> [WHAT THE TASK REQUIRES]
Rewrite the entries starting at the line containing "What do you see at coordinates (667, 114)" and ending at the last entry, swapping "location" for "position" and changing nothing else. Omit the pictures.

[Items listed in a dataset]
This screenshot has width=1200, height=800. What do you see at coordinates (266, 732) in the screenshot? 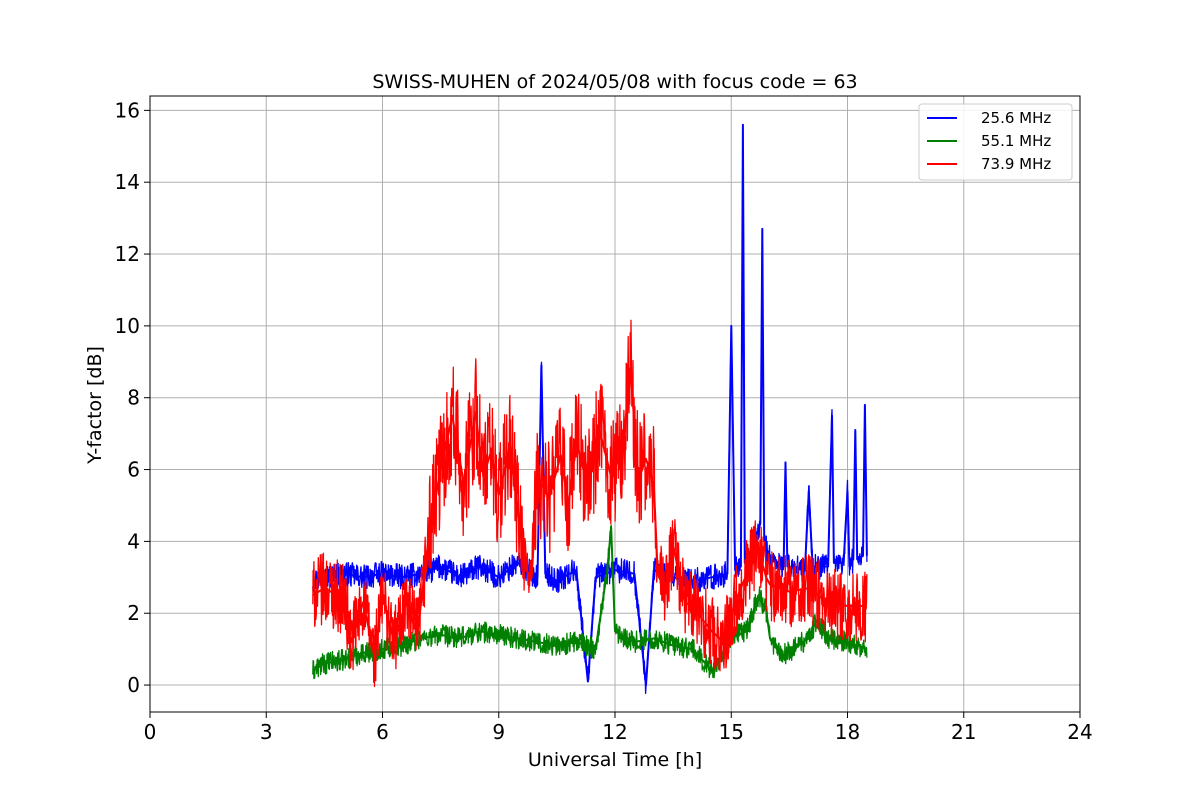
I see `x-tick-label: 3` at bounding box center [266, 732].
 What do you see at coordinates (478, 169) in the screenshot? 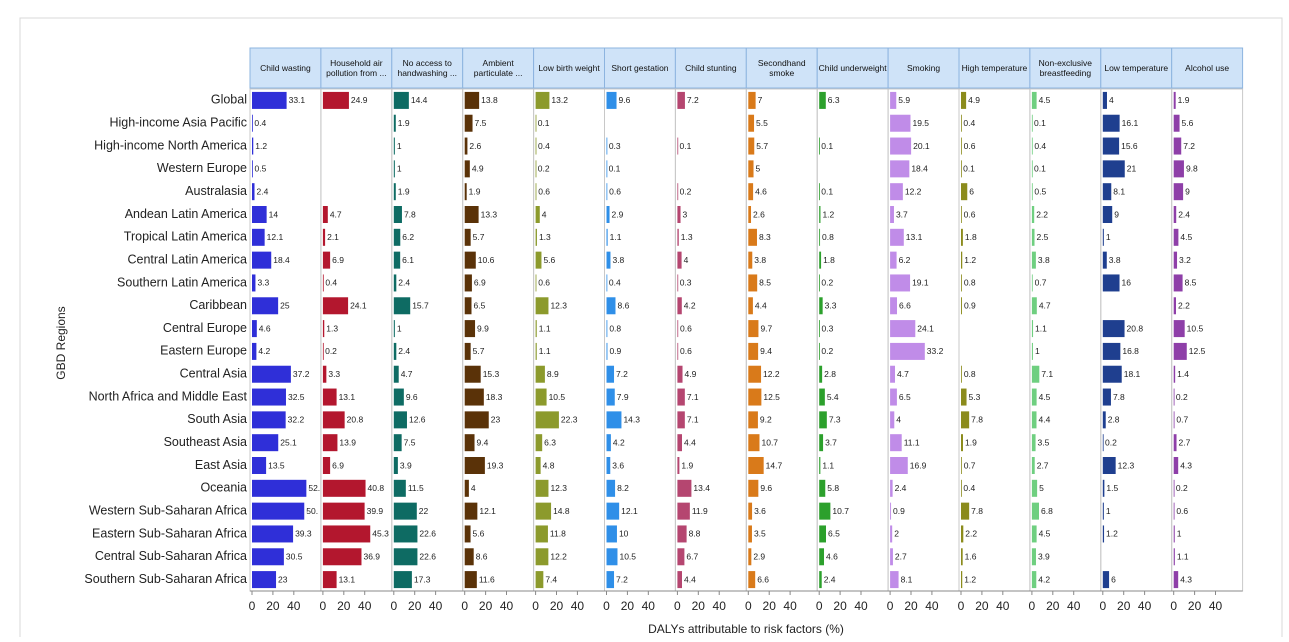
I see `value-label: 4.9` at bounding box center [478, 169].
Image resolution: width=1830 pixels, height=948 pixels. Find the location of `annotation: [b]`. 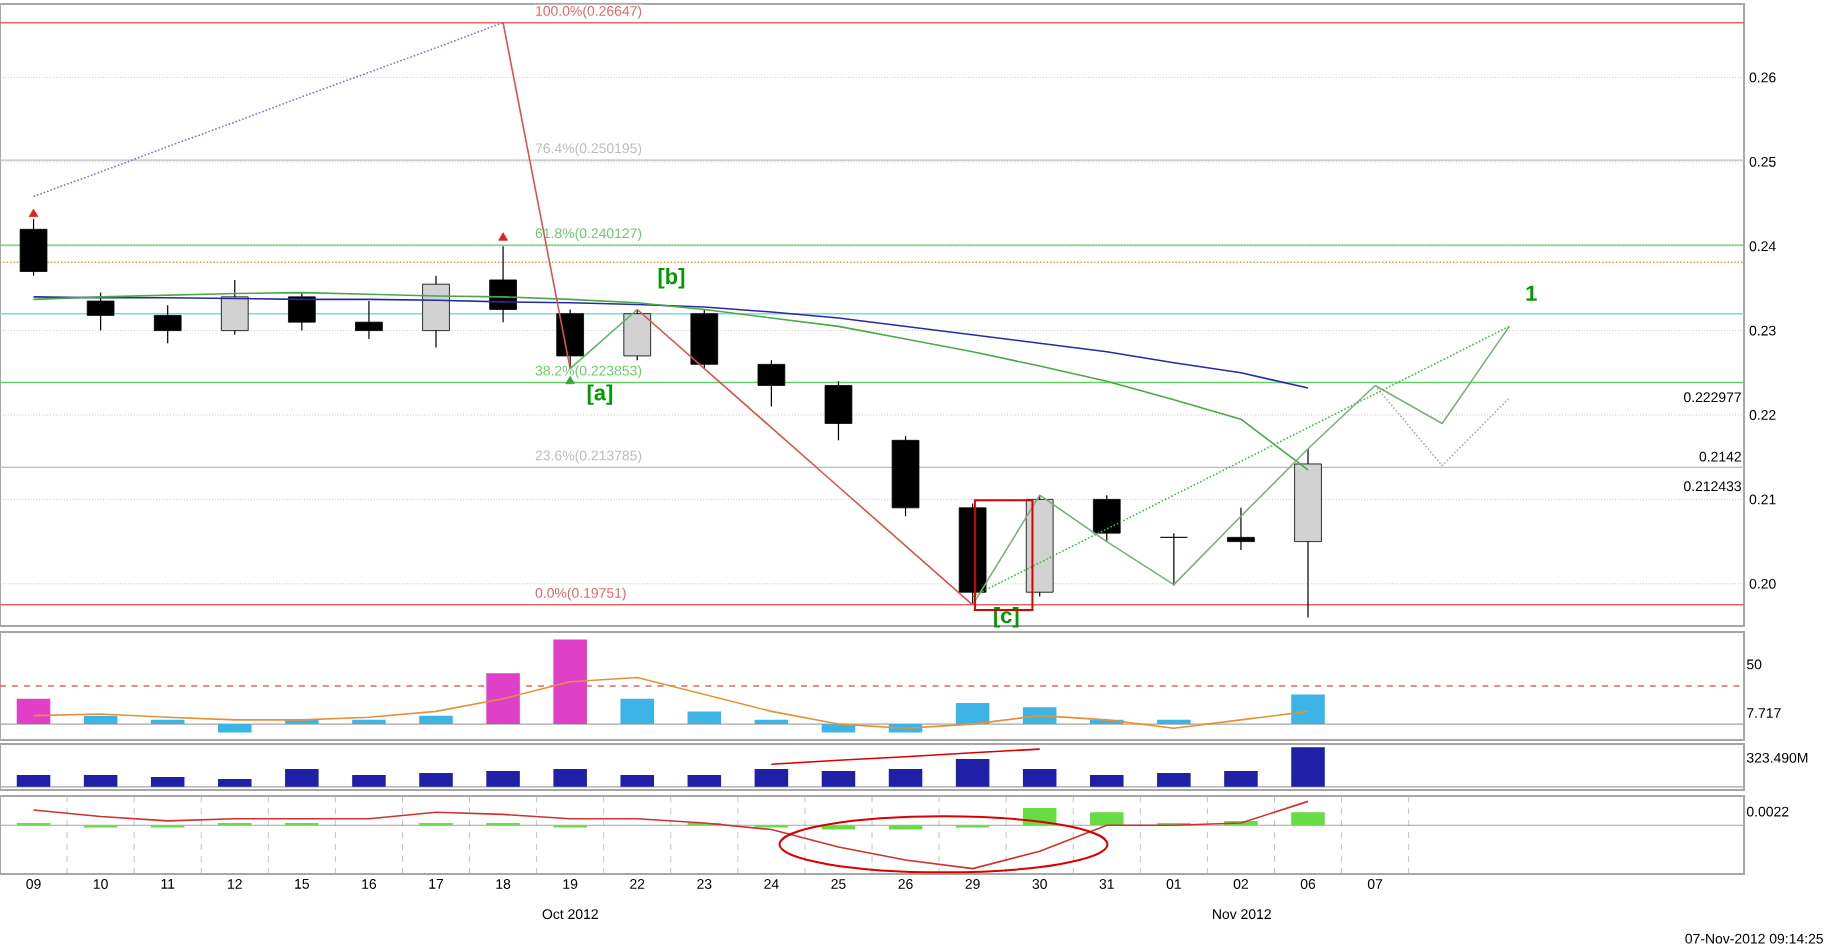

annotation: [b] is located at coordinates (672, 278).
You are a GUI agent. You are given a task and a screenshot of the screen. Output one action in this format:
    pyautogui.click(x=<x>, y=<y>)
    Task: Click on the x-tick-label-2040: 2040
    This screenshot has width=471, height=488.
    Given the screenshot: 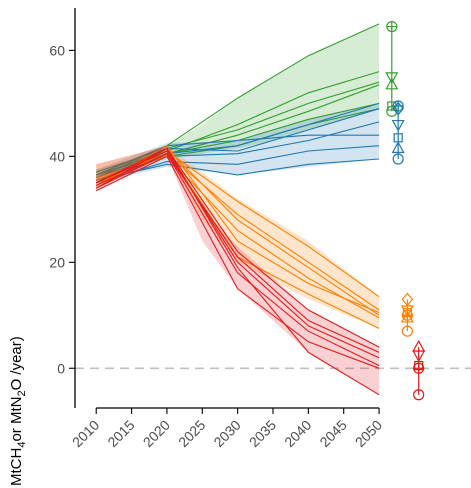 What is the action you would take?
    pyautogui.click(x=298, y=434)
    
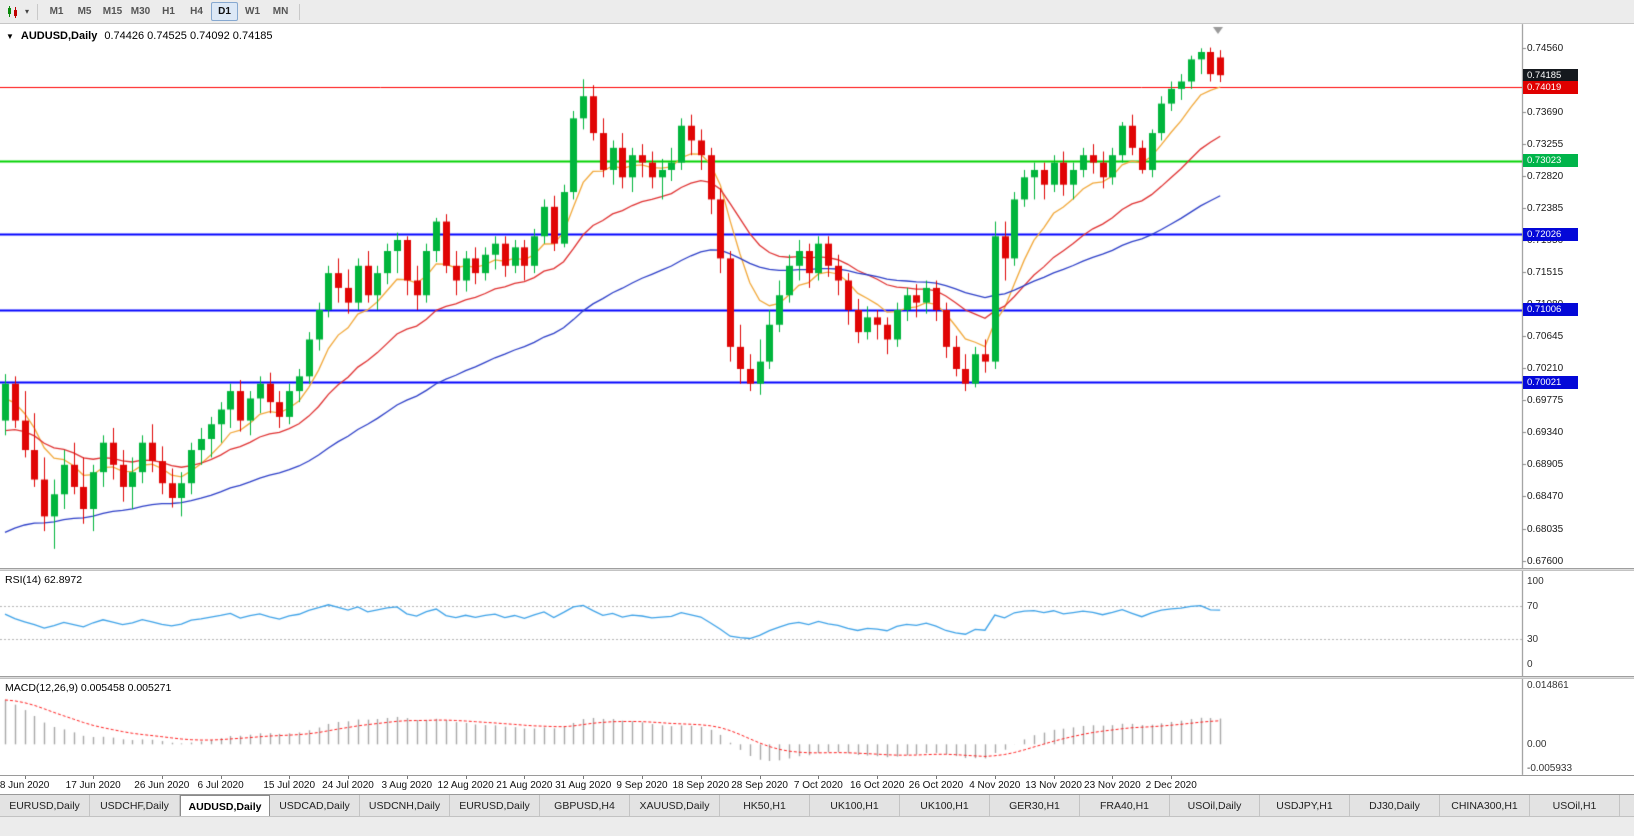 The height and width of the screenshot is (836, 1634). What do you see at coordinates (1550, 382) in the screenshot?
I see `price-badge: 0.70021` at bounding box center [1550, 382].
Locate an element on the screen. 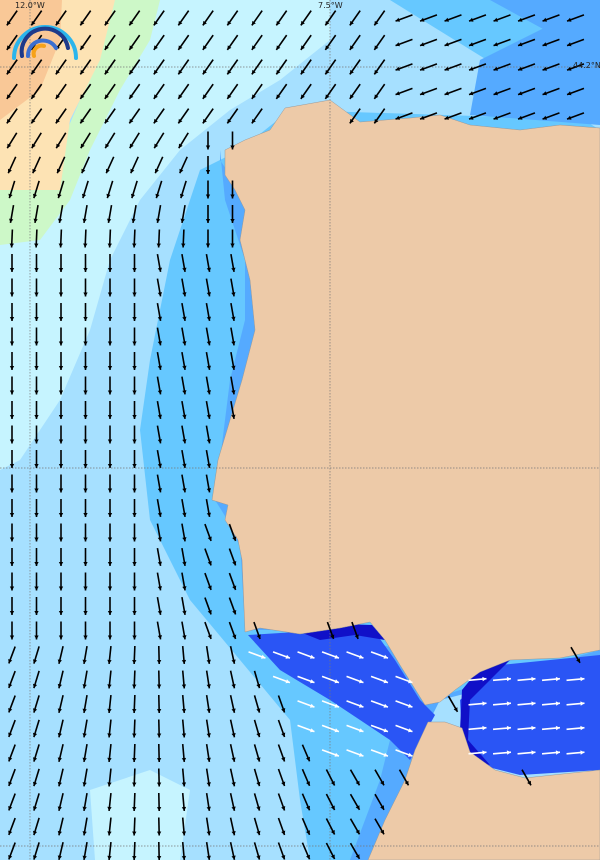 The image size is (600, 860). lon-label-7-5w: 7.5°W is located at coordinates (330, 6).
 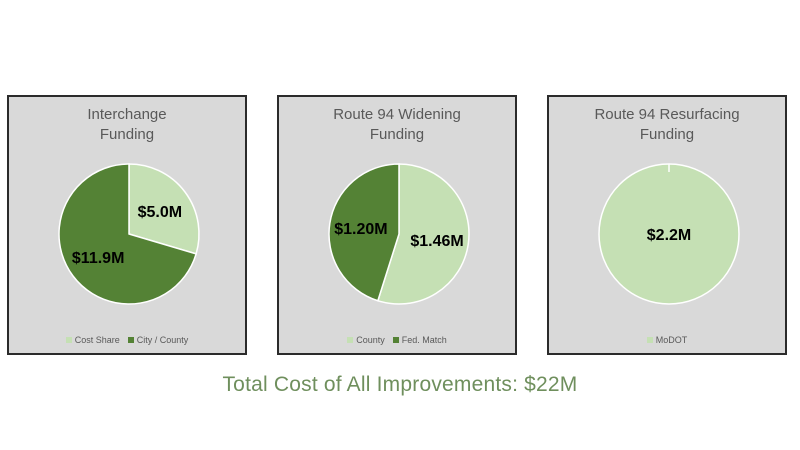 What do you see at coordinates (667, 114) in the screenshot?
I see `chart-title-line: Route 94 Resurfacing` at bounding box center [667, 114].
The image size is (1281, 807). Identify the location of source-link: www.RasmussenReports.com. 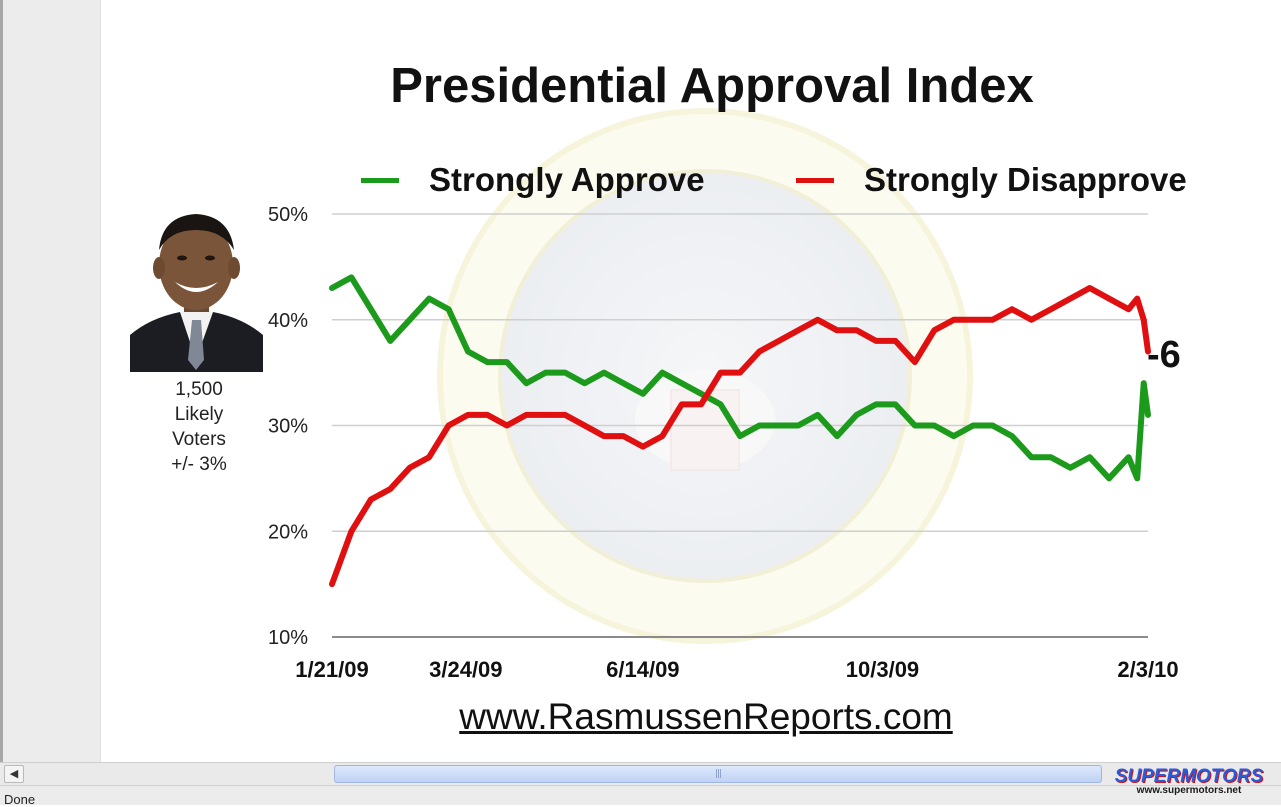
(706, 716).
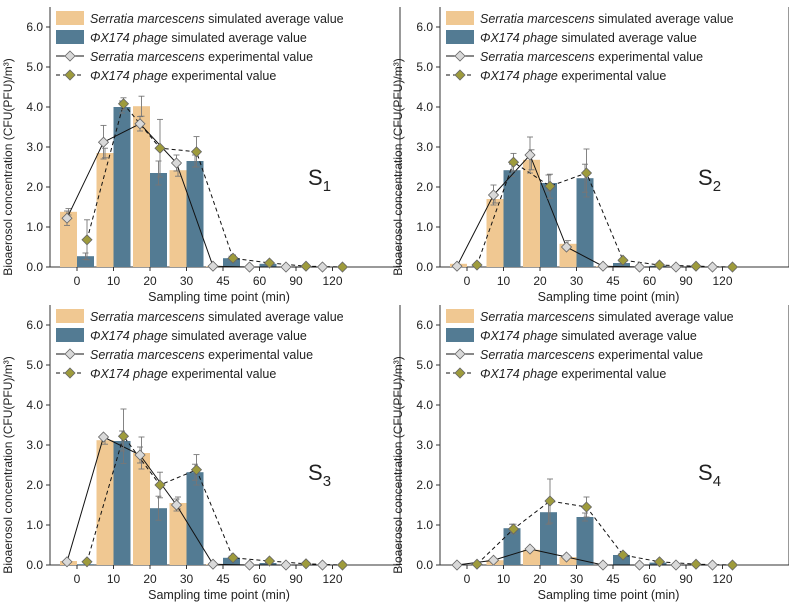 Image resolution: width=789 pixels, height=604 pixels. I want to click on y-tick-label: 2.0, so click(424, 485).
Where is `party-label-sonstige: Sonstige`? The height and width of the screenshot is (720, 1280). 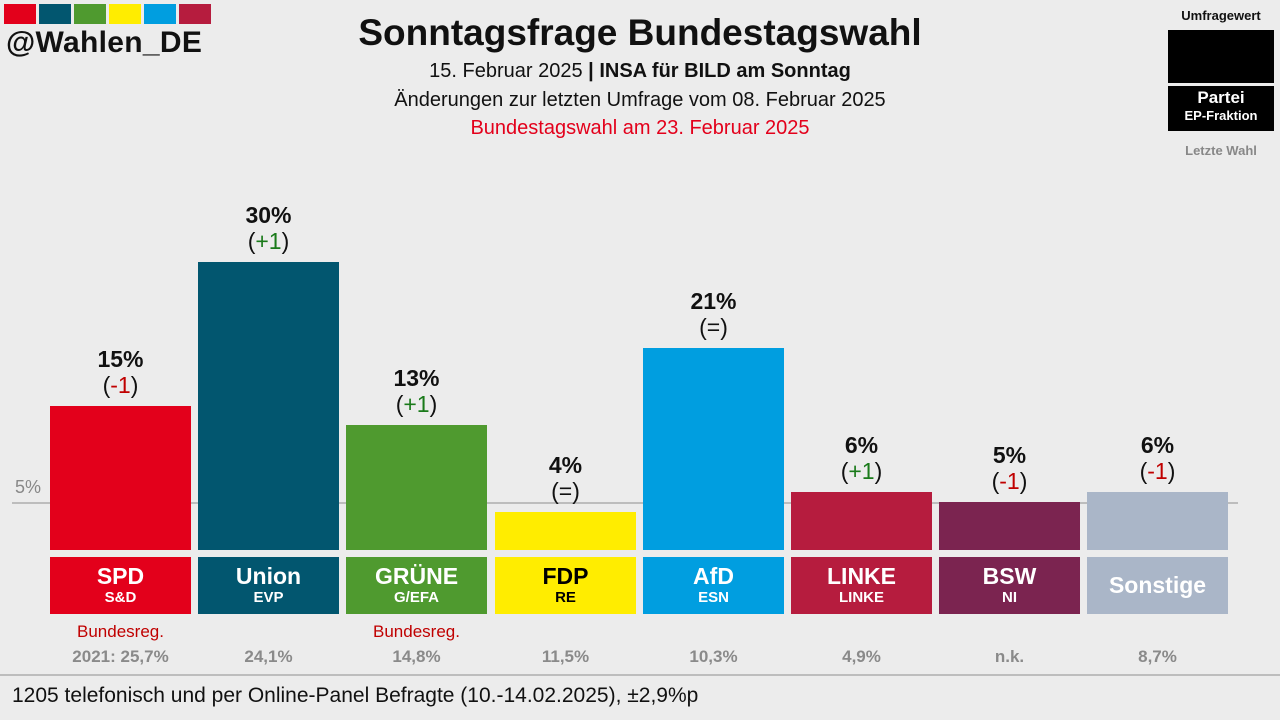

> [SOLUTION TO THE EXERCISE]
  What do you see at coordinates (667, 114) in the screenshot?
I see `chart-title-line: Route 94 Resurfacing` at bounding box center [667, 114].
The image size is (1281, 807). Identify the position of source-link: www.RasmussenReports.com. 
(706, 716).
 Image resolution: width=789 pixels, height=604 pixels. I want to click on y-tick-label: 2.0, so click(424, 485).
Where is `party-label-sonstige: Sonstige`? The height and width of the screenshot is (720, 1280). 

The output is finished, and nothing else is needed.